Workload TypeVirtual Thread BenefitReason
I/O-bound (DB, HTTP, disk)🟢 HighCarrier thread released during blocking; massive concurrency
Mixed I/O + CPU🟡 ModerateCPU phases still block carrier; benefit depends on I/O ratio
Pure CPU-bound🔴 NegligibleNo blocking to yield on; platform threads equally efficient
Synchronized critical sections🔴 Negative riskPinning — virtual thread holds carrier during synchronized block
Reactive (WebFlux) apps🔴 NoneAlready non-blocking; adding virtual threads adds overhead

Pinning is the gotcha. When a virtual thread enters a synchronized block or calls native code, it pins to its carrier thread — it cannot unmount. This kills the concurrency benefit and can cause carrier thread starvation.

Audit for pinning with JVM flags:

Terminal window
-Djdk.tracePinnedThreads=full

Migrate synchronized to ReentrantLock or StampedLock in hot paths:

// Before — pins virtual thread to carrier
synchronized (this) {
cache.put(key, value);
}
// After — virtual-thread-friendly
private final ReentrantLock lock = new ReentrantLock();
lock.lock();
try {
cache.put(key, value);
} finally {
lock.unlock();
}

Observing the Difference

Benchmarking matters. Here’s a minimal k6 load test pattern to validate throughput:

k6-virtual-threads-test.js
import http from 'k6/http';
import { check } from 'k6';
export const options = {
stages: [
{ duration: '30s', target: 500 },
{ duration: '60s', target: 2000 },
{ duration: '30s', target: 0 },
],
};
export default function () {
const res = http.get('http://localhost:8080/api/reports/1');
check(res, { 'status 200': (r) => r.status === 200 });
}

Monitor Tomcat’s active threads via Actuator:

Terminal window
curl http://localhost:8080/actuator/metrics/tomcat.threads.busy

With platform threads and a pool of 200, you hit the ceiling at ~200 concurrent requests. With virtual threads, the ceiling moves to available memory — typically tens of thousands of concurrent in-flight requests on a standard JVM heap.

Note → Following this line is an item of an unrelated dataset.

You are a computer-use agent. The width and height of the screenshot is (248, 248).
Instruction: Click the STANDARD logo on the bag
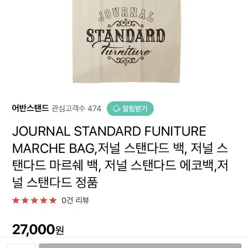tap(126, 36)
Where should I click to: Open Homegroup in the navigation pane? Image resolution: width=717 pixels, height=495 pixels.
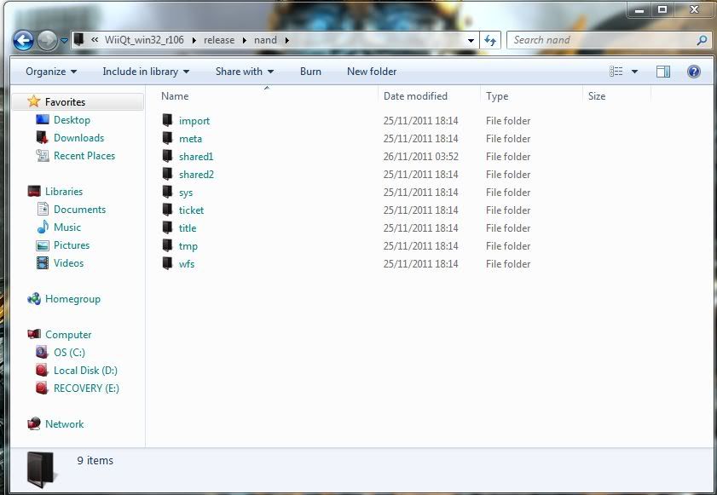point(72,299)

Connection Pool Is Now Your Real Bottleneck

With virtual threads, you’ll saturate your JDBC or HTTP connection pool long before your thread model breaks. HikariCP defaults to 10 connections. 10,000 virtual threads blocked on a pool of 10 connections means 9,990 threads waiting — with no benefit from virtual threads.

Tune your connection pool aggressively:

spring:
datasource:
hikari:
maximum-pool-size: 100
minimum-idle: 20
connection-timeout: 3000
idle-timeout: 600000

Observe pool contention:

Terminal window
curl http://localhost:8080/actuator/metrics/hikaricp.connections.pending

If pending connections spike under load, the pool is your constraint — not threads.

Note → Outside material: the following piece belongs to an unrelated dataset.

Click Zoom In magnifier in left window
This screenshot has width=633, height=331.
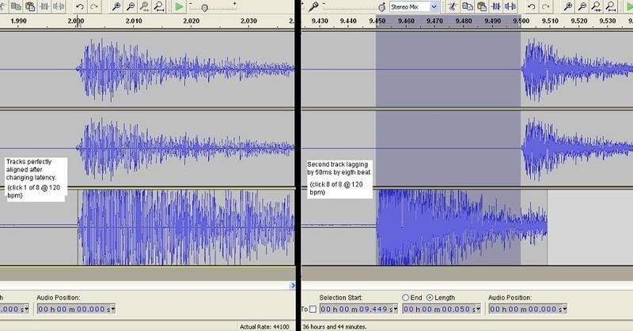tap(116, 6)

Kubernetes Resource Implications

Virtual threads reduce CPU context-switching and memory pressure per concurrent request. This translates to real infrastructure savings.

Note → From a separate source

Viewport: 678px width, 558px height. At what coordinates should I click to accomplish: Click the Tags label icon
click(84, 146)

# deployment.yaml — right-sized for virtual thread workloads
apiVersion: apps/v1
kind: Deployment
metadata:
name: report-service
spec:
replicas: 3
template:
spec:
containers:
- name: report-service
image: report-service:latest
resources:
requests:
memory: '512Mi'
cpu: '500m'
limits:
memory: '1Gi'
cpu: '2000m'
env:
- name: JAVA_TOOL_OPTIONS
value: >-
-XX:+UseZGC
-Xms256m
-Xmx768m
-Djdk.tracePinnedThreads=short

Pair virtual threads with ZGC or Shenandoah for low-pause GC — the combination handles high-concurrency workloads cleanly without long stop-the-world pauses.

Migration Checklist

Before enabling virtual threads in production:

  1. Java 21+ — virtual threads are GA, not preview.
  2. Spring Boot 3.2+ — required for spring.threads.virtual.enabled.
  3. Audit synchronized blocks — replace with ReentrantLock in I/O paths.
  4. Bump connection pools — HikariCP, OkHttp, Apache HttpClient.
  5. Remove reactive workarounds — if you added WebFlux purely for throughput, evaluate reverting to MVC.
  6. Load test before shipping — validate pinning isn’t silently capping gains.

Virtual threads aren’t a silver bullet, but for I/O-bound Spring Boot services, they’re the most impactful single-line performance change available in the Java ecosystem today.